Excerpts from a dataset

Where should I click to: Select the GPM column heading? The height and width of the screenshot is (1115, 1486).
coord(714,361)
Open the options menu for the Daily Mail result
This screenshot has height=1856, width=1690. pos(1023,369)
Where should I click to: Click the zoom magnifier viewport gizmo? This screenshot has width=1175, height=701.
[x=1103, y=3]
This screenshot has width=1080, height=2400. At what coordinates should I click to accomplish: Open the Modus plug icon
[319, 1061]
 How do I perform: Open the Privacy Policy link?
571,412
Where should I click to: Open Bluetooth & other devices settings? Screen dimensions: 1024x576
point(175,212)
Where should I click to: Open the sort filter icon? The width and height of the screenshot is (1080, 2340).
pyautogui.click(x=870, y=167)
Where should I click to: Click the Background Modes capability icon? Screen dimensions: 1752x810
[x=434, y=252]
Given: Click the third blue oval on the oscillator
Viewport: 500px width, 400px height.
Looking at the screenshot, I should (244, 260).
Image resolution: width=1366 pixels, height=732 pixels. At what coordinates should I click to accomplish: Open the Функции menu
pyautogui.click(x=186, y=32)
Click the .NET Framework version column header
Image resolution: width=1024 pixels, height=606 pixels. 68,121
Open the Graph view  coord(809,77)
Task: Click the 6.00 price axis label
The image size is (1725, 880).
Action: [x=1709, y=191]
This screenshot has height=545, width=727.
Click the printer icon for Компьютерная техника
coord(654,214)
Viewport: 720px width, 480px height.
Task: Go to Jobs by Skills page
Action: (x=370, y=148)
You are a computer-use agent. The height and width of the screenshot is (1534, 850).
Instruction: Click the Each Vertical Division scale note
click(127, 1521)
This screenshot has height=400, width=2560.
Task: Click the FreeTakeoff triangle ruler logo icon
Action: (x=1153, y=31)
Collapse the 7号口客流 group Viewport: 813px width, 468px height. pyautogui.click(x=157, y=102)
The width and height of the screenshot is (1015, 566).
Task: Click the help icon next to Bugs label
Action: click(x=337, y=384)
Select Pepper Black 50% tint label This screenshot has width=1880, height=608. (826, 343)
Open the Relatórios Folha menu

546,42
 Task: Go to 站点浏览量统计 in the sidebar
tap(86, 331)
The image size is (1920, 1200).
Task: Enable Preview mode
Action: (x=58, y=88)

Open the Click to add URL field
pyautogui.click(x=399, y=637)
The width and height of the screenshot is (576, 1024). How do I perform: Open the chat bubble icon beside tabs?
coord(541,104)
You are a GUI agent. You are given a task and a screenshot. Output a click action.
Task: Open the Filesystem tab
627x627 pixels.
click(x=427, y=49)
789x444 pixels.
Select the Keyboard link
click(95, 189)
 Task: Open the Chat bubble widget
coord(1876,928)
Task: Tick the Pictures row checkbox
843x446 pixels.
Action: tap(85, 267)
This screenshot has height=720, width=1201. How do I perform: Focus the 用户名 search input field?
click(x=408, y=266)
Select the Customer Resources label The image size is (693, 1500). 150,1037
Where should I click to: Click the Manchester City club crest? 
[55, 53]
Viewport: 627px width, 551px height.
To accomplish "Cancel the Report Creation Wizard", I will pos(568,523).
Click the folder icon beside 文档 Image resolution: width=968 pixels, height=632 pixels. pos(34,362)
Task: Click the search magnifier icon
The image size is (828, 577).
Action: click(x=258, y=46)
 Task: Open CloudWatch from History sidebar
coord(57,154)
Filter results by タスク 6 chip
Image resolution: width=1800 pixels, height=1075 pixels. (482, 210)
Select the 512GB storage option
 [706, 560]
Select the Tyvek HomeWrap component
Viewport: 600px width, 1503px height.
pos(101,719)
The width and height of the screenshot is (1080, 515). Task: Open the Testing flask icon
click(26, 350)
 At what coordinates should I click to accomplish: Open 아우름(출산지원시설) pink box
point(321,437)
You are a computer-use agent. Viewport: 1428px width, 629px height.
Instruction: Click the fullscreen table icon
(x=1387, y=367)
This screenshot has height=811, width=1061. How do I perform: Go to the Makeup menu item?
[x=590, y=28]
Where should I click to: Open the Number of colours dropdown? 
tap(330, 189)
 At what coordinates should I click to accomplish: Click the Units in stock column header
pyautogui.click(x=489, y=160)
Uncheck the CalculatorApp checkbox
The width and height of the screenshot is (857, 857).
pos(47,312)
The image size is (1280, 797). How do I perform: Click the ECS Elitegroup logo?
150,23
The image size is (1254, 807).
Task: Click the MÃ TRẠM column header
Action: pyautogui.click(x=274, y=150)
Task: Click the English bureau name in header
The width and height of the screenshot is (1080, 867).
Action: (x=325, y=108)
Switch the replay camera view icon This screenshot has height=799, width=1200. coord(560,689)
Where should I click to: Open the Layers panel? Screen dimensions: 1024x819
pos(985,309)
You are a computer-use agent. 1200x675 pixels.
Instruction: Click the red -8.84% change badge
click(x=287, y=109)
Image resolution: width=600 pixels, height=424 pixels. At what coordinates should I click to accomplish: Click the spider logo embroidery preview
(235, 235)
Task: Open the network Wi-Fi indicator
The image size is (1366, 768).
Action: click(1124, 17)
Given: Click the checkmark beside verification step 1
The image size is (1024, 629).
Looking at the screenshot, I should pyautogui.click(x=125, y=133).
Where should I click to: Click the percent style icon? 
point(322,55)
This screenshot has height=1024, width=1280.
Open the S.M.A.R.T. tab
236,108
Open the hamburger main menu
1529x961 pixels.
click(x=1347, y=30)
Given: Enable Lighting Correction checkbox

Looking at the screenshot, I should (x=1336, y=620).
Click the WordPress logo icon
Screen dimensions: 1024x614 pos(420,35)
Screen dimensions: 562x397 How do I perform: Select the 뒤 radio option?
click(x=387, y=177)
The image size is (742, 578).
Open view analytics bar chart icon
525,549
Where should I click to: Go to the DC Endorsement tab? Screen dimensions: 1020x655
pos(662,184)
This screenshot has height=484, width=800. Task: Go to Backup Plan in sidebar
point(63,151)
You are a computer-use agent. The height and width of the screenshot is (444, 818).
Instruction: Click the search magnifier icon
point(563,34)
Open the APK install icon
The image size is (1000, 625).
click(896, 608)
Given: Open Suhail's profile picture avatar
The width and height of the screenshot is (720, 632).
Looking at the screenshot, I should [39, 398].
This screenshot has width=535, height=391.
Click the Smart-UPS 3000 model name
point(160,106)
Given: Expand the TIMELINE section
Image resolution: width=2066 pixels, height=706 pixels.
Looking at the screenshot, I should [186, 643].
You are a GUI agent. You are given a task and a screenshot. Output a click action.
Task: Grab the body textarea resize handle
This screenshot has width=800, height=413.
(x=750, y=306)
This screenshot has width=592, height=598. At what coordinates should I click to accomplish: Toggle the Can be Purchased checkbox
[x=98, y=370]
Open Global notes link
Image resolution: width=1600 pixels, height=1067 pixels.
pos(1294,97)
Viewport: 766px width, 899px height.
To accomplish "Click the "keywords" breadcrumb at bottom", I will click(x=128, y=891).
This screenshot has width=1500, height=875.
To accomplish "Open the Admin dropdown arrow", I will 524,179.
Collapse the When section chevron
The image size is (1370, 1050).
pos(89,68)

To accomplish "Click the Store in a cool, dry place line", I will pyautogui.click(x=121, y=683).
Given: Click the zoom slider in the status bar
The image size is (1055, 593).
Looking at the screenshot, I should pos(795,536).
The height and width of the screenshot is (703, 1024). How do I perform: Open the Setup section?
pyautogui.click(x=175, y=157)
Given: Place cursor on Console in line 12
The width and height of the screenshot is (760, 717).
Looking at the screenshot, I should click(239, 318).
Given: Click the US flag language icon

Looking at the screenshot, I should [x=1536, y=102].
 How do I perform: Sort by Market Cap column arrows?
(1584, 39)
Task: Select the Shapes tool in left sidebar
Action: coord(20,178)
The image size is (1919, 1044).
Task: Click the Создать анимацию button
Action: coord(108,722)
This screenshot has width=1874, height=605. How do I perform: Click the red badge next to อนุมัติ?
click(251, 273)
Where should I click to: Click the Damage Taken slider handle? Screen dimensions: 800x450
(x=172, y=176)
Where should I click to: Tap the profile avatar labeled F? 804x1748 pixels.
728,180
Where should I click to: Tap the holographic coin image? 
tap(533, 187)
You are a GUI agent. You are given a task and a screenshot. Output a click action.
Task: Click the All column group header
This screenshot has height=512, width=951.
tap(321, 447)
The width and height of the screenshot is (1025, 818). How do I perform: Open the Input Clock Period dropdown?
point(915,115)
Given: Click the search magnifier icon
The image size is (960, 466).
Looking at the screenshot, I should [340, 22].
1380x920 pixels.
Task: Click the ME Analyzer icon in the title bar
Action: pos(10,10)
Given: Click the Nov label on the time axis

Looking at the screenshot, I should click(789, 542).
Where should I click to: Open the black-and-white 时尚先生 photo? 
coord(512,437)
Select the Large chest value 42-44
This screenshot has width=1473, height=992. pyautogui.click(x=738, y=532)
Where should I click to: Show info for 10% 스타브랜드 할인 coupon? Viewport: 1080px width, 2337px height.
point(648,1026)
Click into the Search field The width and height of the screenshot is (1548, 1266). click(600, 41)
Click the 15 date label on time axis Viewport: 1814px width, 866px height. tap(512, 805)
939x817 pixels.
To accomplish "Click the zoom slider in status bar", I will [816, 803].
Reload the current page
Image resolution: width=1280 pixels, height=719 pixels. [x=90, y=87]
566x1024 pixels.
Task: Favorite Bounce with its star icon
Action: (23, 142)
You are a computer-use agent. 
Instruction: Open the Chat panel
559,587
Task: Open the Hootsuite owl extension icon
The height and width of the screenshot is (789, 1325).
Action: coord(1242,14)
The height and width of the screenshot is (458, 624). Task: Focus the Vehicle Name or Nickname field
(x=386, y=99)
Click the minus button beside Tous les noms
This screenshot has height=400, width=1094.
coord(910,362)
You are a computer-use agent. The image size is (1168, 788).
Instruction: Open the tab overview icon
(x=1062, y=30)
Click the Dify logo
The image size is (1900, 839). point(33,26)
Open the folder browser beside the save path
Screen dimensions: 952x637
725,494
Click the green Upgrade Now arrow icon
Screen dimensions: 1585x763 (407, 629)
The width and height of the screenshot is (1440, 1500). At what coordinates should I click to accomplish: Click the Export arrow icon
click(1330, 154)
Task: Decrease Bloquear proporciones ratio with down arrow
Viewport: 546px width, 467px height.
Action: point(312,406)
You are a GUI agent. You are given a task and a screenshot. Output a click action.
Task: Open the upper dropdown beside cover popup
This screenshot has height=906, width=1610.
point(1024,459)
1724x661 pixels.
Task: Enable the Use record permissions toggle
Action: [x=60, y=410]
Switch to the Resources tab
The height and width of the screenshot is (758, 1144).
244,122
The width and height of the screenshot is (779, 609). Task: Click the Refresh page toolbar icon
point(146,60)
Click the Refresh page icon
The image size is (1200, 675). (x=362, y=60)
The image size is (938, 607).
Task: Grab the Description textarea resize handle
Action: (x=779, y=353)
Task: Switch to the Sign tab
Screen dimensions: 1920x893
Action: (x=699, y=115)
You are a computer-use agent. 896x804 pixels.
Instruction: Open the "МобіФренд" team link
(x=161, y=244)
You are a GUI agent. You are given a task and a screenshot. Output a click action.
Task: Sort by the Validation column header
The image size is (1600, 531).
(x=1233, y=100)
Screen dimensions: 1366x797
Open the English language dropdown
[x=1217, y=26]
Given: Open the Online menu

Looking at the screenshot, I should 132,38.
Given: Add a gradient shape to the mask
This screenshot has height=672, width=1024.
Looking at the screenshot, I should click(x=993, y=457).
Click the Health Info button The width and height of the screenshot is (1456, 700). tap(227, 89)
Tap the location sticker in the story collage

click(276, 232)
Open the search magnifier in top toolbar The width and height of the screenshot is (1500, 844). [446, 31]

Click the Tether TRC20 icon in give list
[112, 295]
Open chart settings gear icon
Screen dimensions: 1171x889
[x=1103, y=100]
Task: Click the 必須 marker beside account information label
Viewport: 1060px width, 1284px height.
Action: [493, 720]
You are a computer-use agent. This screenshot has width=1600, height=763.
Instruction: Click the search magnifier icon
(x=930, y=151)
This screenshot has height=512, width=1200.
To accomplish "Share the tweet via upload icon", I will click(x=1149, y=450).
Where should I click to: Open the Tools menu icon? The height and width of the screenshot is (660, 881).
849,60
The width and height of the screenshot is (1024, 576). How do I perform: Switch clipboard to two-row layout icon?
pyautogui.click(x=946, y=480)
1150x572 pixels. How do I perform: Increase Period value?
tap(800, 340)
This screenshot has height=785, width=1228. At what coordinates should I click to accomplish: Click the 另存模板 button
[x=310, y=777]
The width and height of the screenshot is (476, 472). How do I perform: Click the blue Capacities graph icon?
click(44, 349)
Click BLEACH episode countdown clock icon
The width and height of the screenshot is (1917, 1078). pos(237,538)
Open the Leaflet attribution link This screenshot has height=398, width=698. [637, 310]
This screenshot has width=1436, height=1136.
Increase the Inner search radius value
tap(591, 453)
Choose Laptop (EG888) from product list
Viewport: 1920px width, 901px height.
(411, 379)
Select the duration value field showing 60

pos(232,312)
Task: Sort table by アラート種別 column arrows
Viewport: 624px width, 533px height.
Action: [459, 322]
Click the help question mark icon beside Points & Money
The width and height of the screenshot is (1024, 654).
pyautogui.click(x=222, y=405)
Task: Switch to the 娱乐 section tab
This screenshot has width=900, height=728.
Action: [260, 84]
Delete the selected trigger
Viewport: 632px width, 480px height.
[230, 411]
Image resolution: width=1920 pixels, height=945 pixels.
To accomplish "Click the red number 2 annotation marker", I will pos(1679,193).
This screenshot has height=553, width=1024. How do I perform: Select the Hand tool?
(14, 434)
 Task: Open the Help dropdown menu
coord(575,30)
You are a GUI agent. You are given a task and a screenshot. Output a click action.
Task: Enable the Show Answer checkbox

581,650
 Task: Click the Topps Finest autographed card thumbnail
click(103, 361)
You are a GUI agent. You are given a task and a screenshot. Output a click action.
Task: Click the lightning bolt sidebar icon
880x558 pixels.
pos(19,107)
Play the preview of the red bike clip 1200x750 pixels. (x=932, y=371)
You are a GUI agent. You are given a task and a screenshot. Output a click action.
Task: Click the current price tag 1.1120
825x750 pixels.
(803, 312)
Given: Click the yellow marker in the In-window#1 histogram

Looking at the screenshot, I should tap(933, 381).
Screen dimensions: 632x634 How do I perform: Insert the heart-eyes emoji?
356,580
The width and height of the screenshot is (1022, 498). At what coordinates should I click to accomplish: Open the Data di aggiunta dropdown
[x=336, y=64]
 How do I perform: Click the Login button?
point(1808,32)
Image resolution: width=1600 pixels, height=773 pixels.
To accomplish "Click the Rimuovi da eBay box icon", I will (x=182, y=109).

Exercise description:
Filter the entries down to the lines that include the string "price".

Answer to this problem:
Task: Click the 6.00 price axis label
Task: Click the current price tag 1.1120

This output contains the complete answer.